EditoEncore une commémoration dont on se serait passé volontiers. Encore une dont la Tunisie s’en passerait bien ! Une année supplémentaire sous la « biensurveillance » du régime Benalien que grand nombre de tunisiens auraient préféré passer sous d’autres cieux. Une célébration dont notre pays se passerait bien, mais qui semble pourtant de plus en plus déterminante pour son avenir. Au point de se demander si l’histoire du pays n’avancerait plus qu’au rythme de cette date fatidique. Et comment serait-il autrement alors que chaque année écoulée nous entraîne plus loin dans l’inconnu et nous renvoie à la figure les échecs du passé, la stagnation actuelle et les peurs de l’avenir.
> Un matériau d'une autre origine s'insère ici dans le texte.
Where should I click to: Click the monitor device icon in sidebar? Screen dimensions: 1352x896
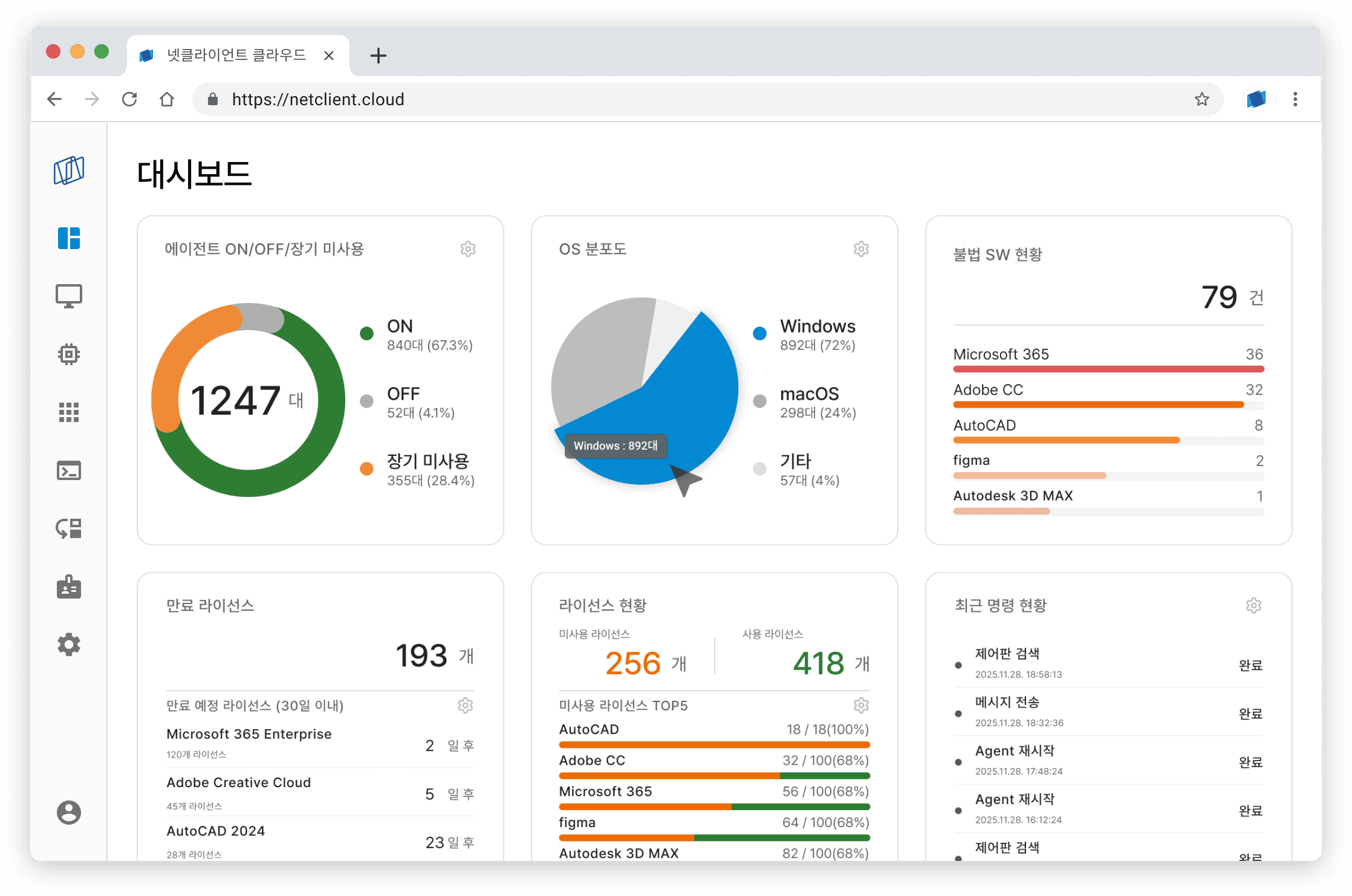click(x=69, y=296)

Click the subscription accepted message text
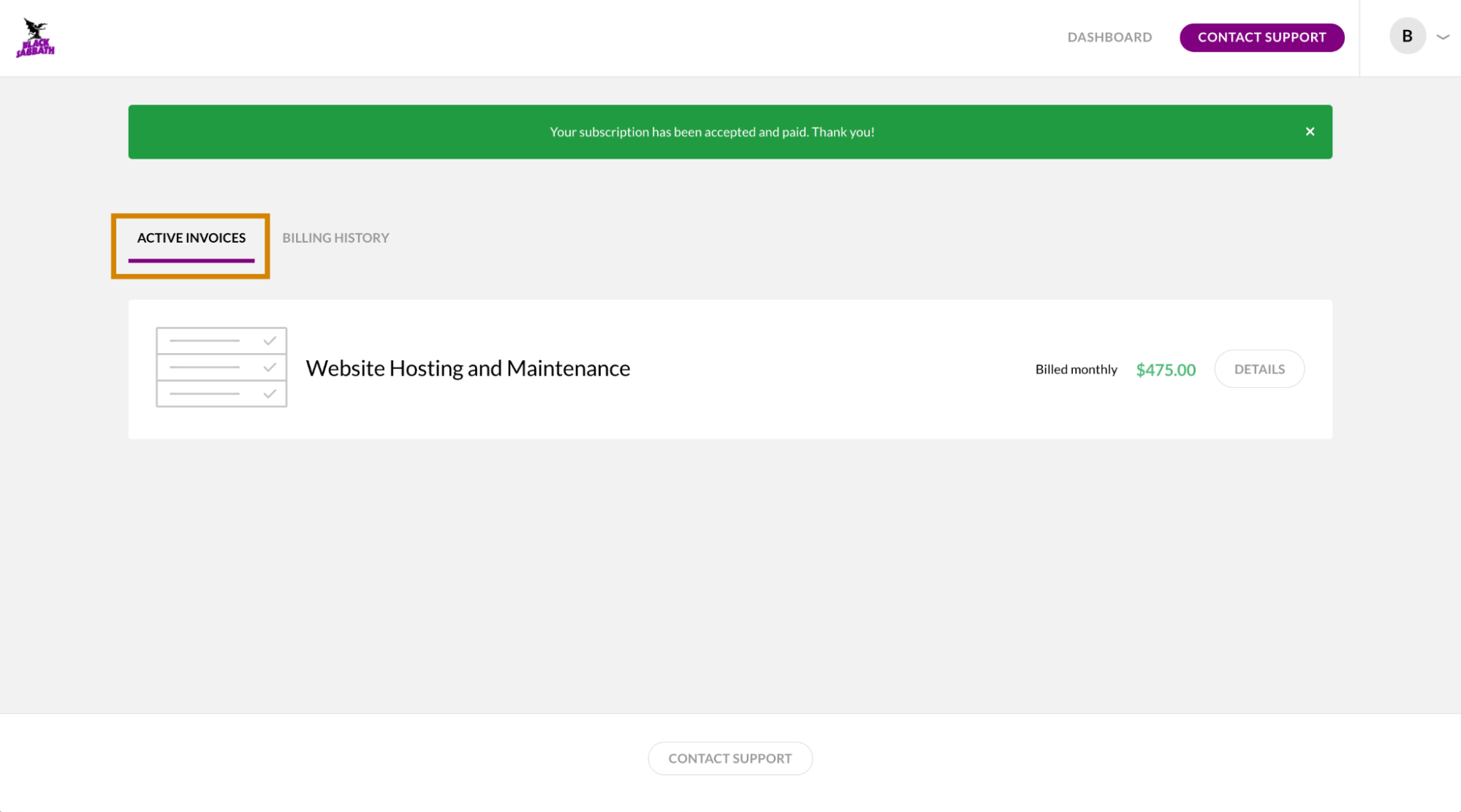(x=712, y=132)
Chaque célébration de ce funeste anniversaire renvoie dos à dos régime en place et opposition et les met face à leurs devoirs manqués.

D’un côté, un régime vieillissant, au pouvoir depuis maintenant 19 ans, déchiré par des luttes intestines qui, paradoxalement, loin de minimiser sa nuisance en amplifie les effets. Un pouvoir politique qui c’est transformé au fil des ans en un syndicat du crime organisé avec ses clans, ses familles et ses règlements de comptes. Des officines secrètes au sein du palais présidentiel aux intentions obscures et aux intérêts contraires à ceux du pays, milices privées au sein des forces de l’ordre à la solde de chacun des clans rivaux et une main mise sur tout ce qui peut ou pourrait rapporter de l’argent. Une telle déliquescence aux plus haut sommet de l’état qu’il en devienne presque impossible d’identifier clairement le rôle et le réel pouvoir de chacun des protagonistes et à leur tête le président lui-même.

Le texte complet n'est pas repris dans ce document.